The team has several objectives under the grant. One project involves analyzing more than a decade’s worth of data gathered from a hop cooperative to find optimum results.

“We have years of watering and pesticide data, so we’ll go through the database to see what inputs contributed to having better hops at the end of the day,” Walsh said.

That project will come out of an analytics partnership at Oregon State University.

Doug Walsh displays sacks of hops in a workroom.
Doug Walsh displays sacks of dried hops in a WSU IAREC workroom.

The hops industry is also interested in biocontrols, or predatory insects that feed on damaging insects, such as spider mites. Walsh will work with a colleague at the University of Idaho to see what biocontrols work best.

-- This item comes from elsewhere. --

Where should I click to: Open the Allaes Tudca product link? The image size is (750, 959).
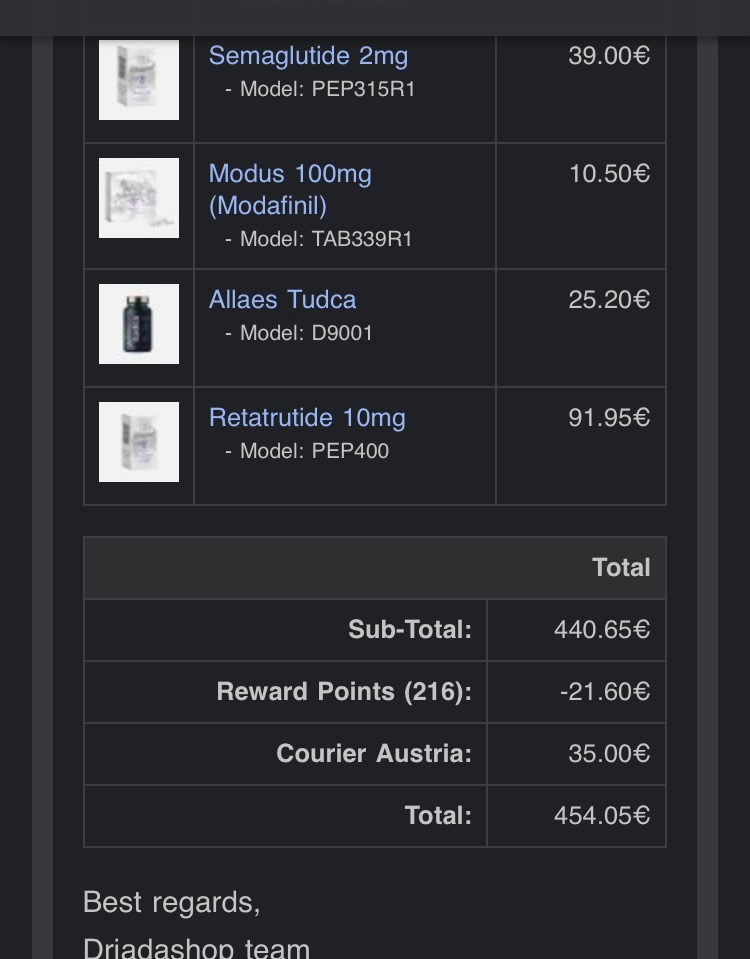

Biocontrols have multiple benefits for hops growers, Walsh said. The craft beer market is also growing in many European countries.

“Resistance is building up in spider mites to common miticides,” he said. “But also, growers in the Pacific Northwest are exporting more hops to the European Union, which has different regulations compared to the U.S. To meet E.U. residue requirements, our growers need to use fewer pesticides. They have to adhere to rules here and in the E.U., and biocontrols can help do that.”

Tom Marsh, professor in WSU’s School of Economic Sciences, will complete studies on craft beer, especially consumers’ willingness to pay more for beers when brewers’ input costs, including hops, are increased because growers and brewers adopt more sustainable production practices.

Lena Le, director of the WSU Social and Economics Sciences Research Center, will complete surveys to measure hop grower behavior change and the overall impact of this grant. 

Northwest hops growers have made the craft beer boom in the U.S. possible, and they want to do the same in other countries. Brewers love the hops grown in this region, and this grant will help sustain that momentum for years to come.